Jay soon found himself almost looking forward to Char's visits now that Tom and Daniel were gone and there was no one else in the house with whom he could speak intelligently. She was quite engaging, when she wanted to be, and read Tom's letters to him in such a charming way that he couldn't help but think she should be a schoolmarm, as she was able to get his attention with a single well-chosen word.

And so May turned to June, and June to July. Sometimes, it was hard for Jay to believe that men were really suiting up for war, as the Negroes were lively, Pa and Ma spent less and less time reading papers and embroidering and more time with their children, Ben was busy winning the affections of his Patience, and Almira and Anna were flushed and pretty from laughter and sun. Jay even began to wonder if there would be a war, at all; if he and Char hadn't somehow thrown off the delicate balance of history.

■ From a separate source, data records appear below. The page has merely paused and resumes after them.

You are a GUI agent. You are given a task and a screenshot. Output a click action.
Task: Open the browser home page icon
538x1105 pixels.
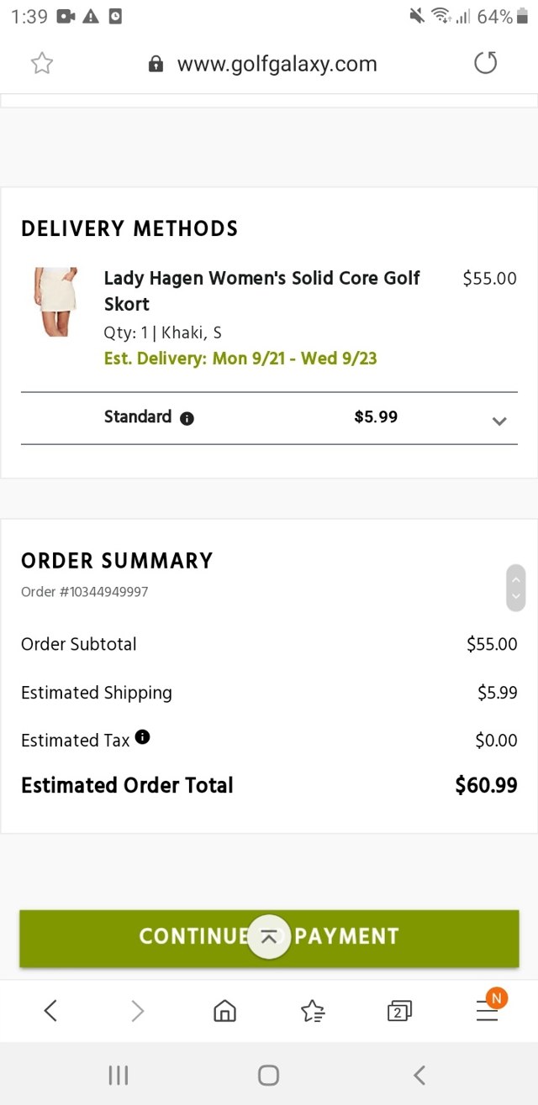pyautogui.click(x=224, y=1010)
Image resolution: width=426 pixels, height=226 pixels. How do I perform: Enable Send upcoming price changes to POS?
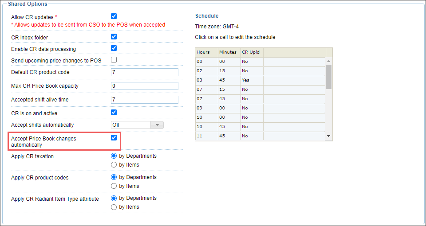pos(114,60)
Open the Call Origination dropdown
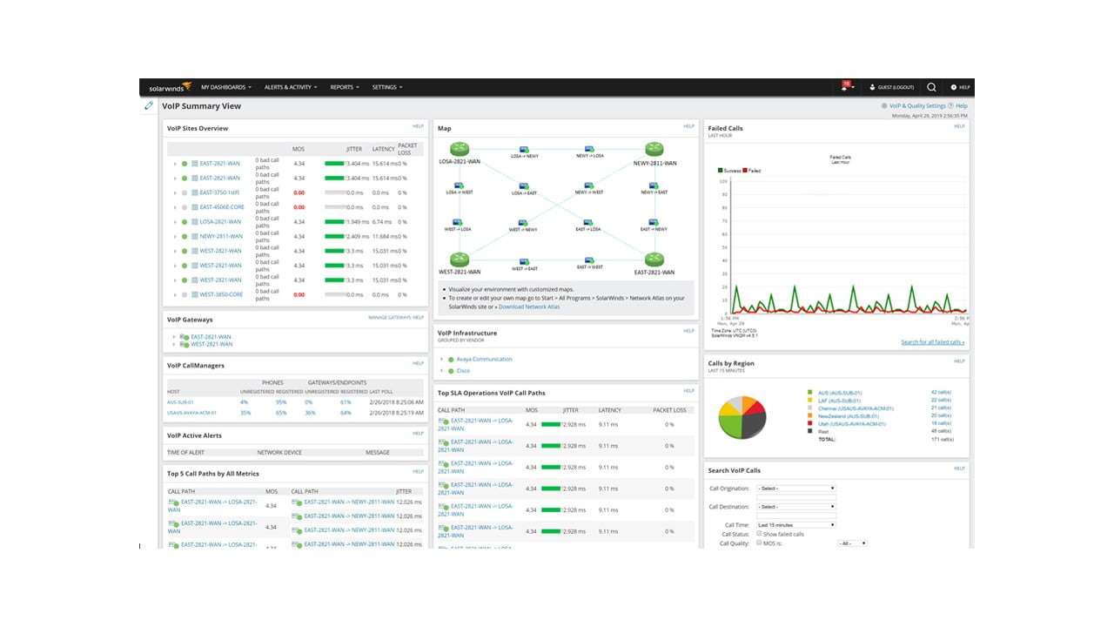 coord(795,489)
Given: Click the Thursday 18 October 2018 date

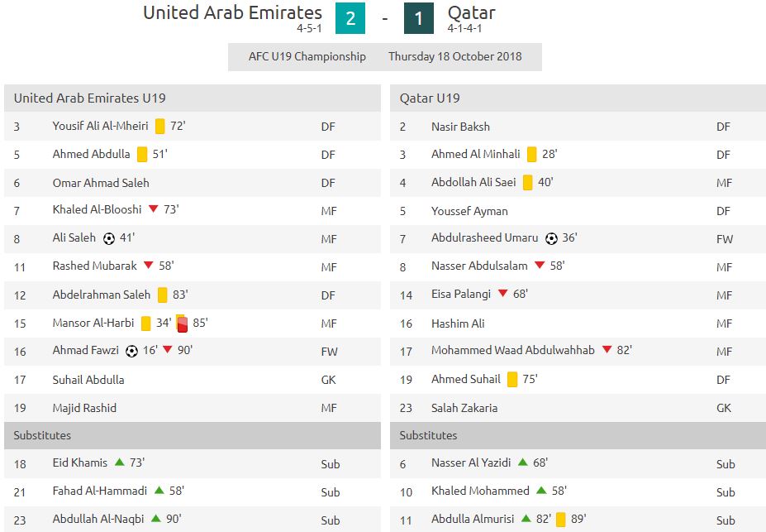Looking at the screenshot, I should pyautogui.click(x=455, y=57).
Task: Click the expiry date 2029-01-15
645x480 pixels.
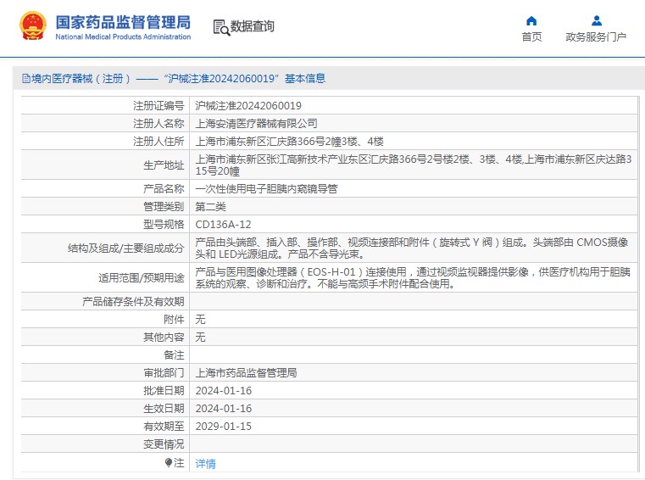Action: pyautogui.click(x=223, y=427)
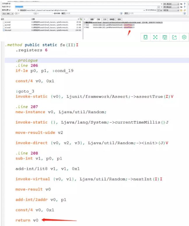Screen dimensions: 189x226
Task: Toggle the subfolders checkbox
Action: pyautogui.click(x=147, y=10)
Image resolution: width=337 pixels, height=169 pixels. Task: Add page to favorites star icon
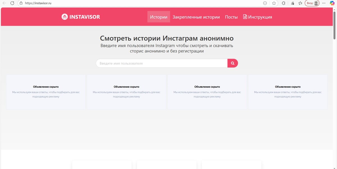tap(274, 3)
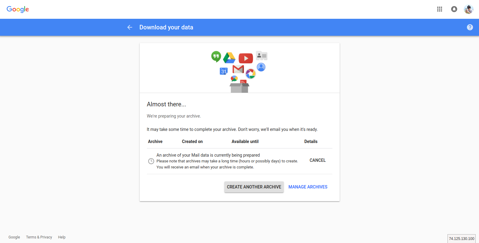The width and height of the screenshot is (479, 243).
Task: Click the gray archive box illustration
Action: click(x=239, y=88)
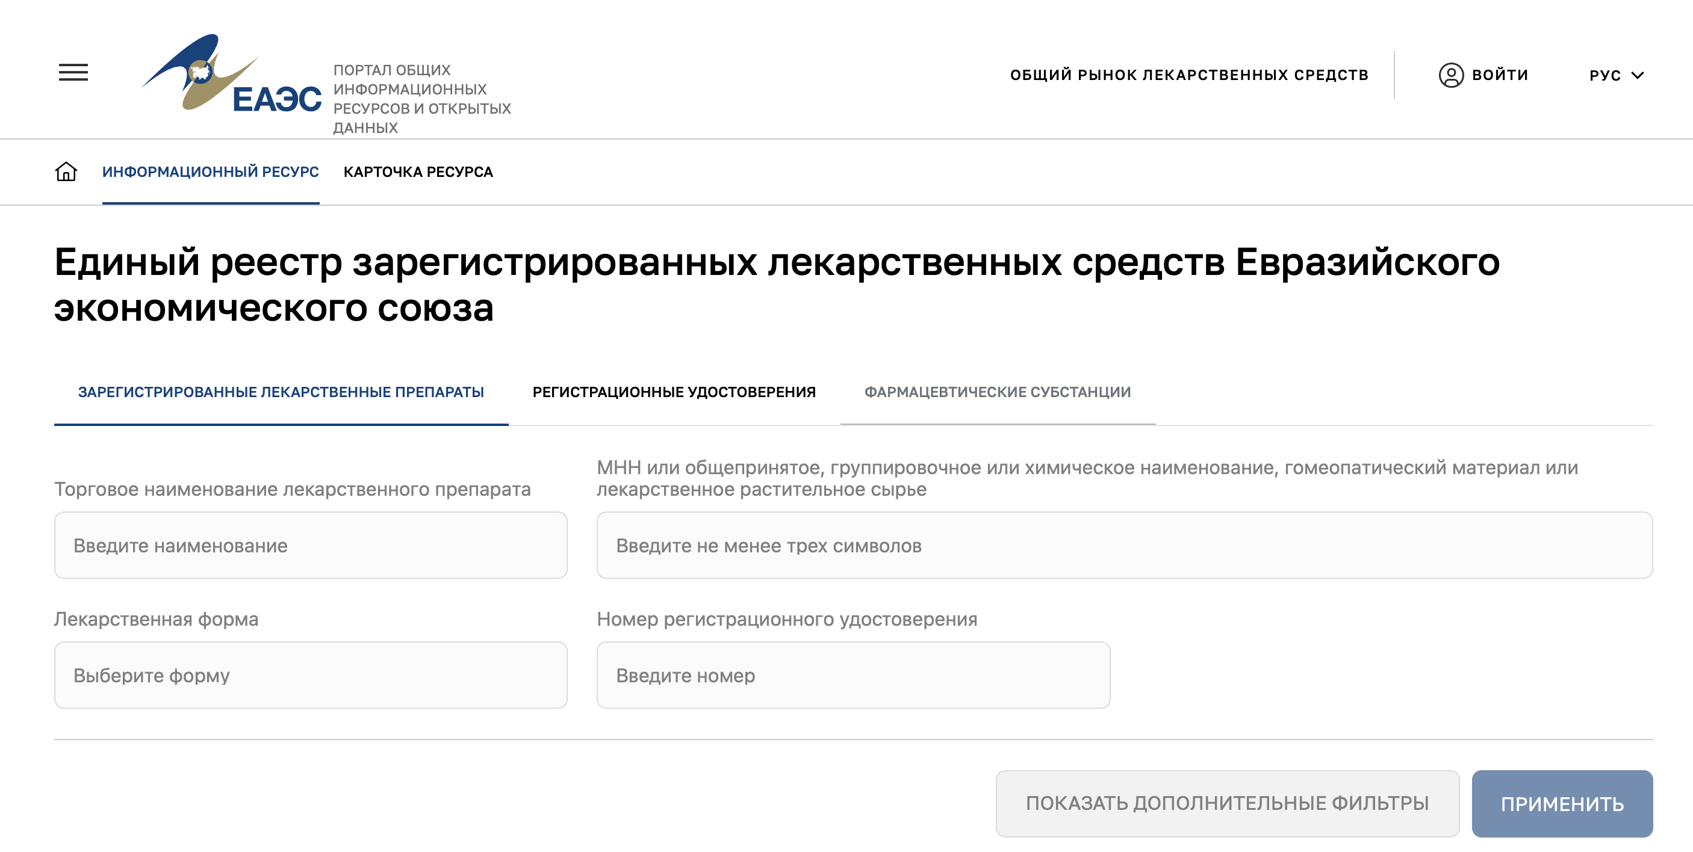Select the РУС language selector text
The image size is (1693, 852).
(x=1605, y=76)
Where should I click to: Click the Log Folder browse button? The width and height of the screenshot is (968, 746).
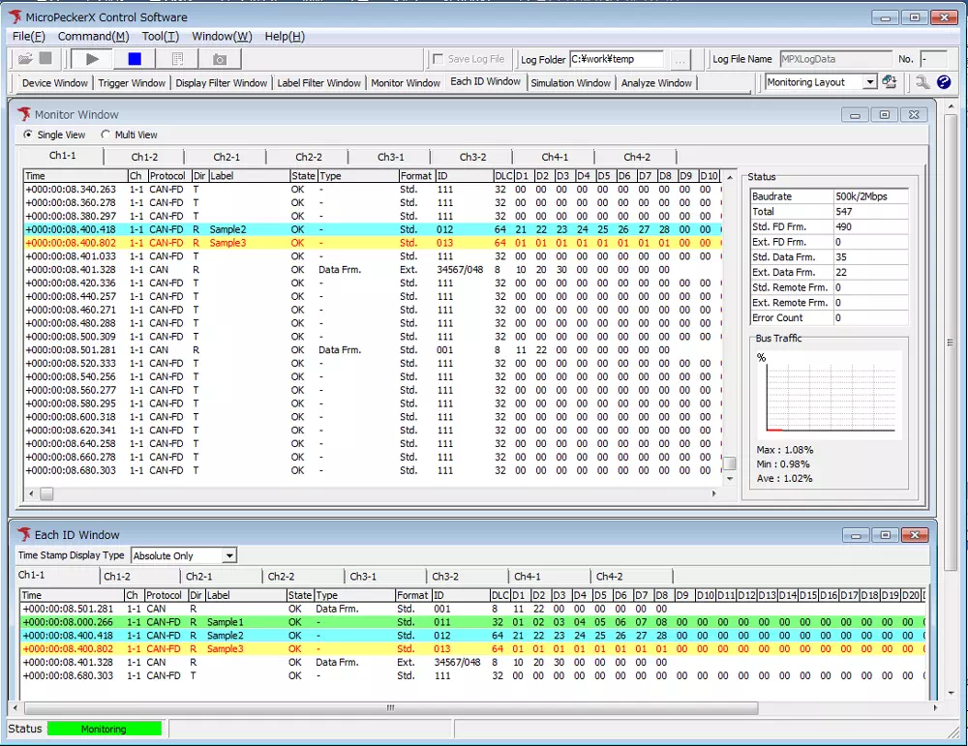(x=681, y=59)
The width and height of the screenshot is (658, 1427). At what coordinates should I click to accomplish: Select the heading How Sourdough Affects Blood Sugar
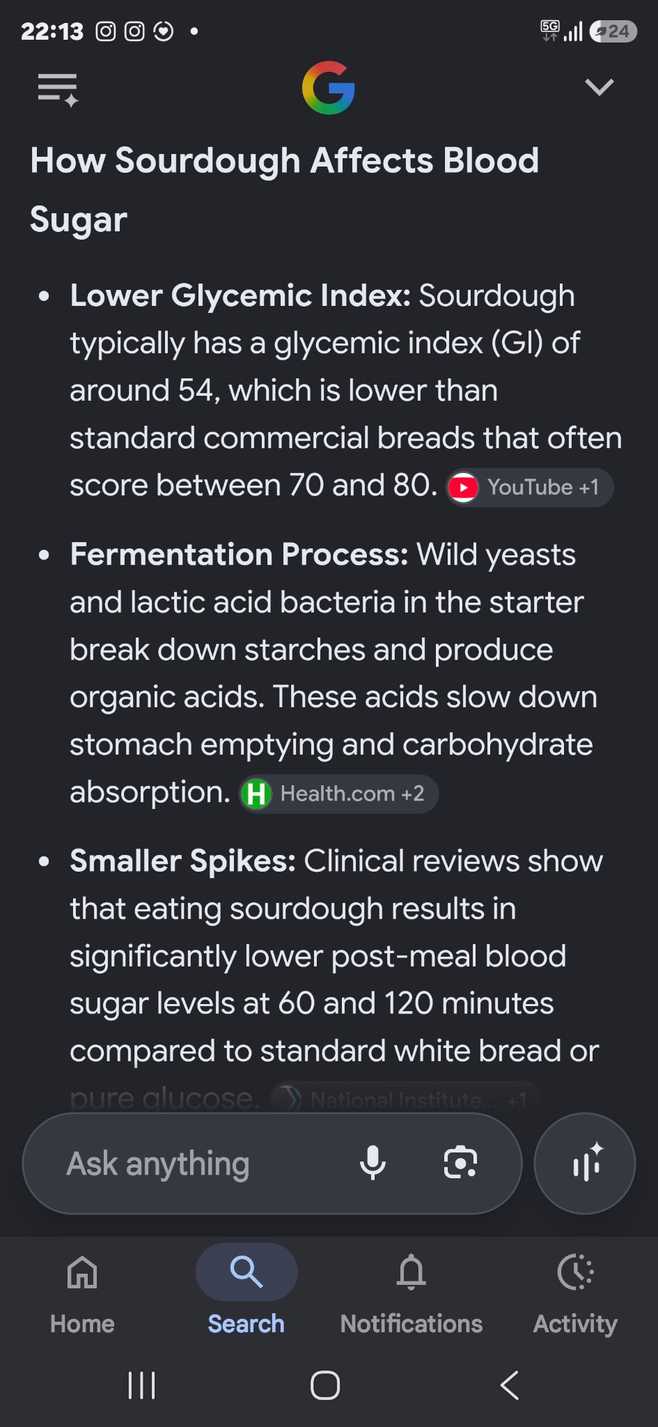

"I don't think that's our biggest issue," said Charlotte. She poked her needle through the fabric in the hoop she was holding, then muttered something under her breath and pulled it out again. "Ugh. I hate needlework."

"Well, what is our biggest issue, then?" Jay replied, feeling a sense of relief that he wasn't a woman.

She took a pair of scissors and cut all the bright thread away from the fabric. "Well, I'd be worried if we were, for example, President Davis' children, or something, in case we might accidentally affect his decisions. But we're just farmers' families. No one important."

Jay saw the logic in her words. "But how come nothing is happening, then? It's 1861, and nothing, except Fort Sumter. And that was bloodless."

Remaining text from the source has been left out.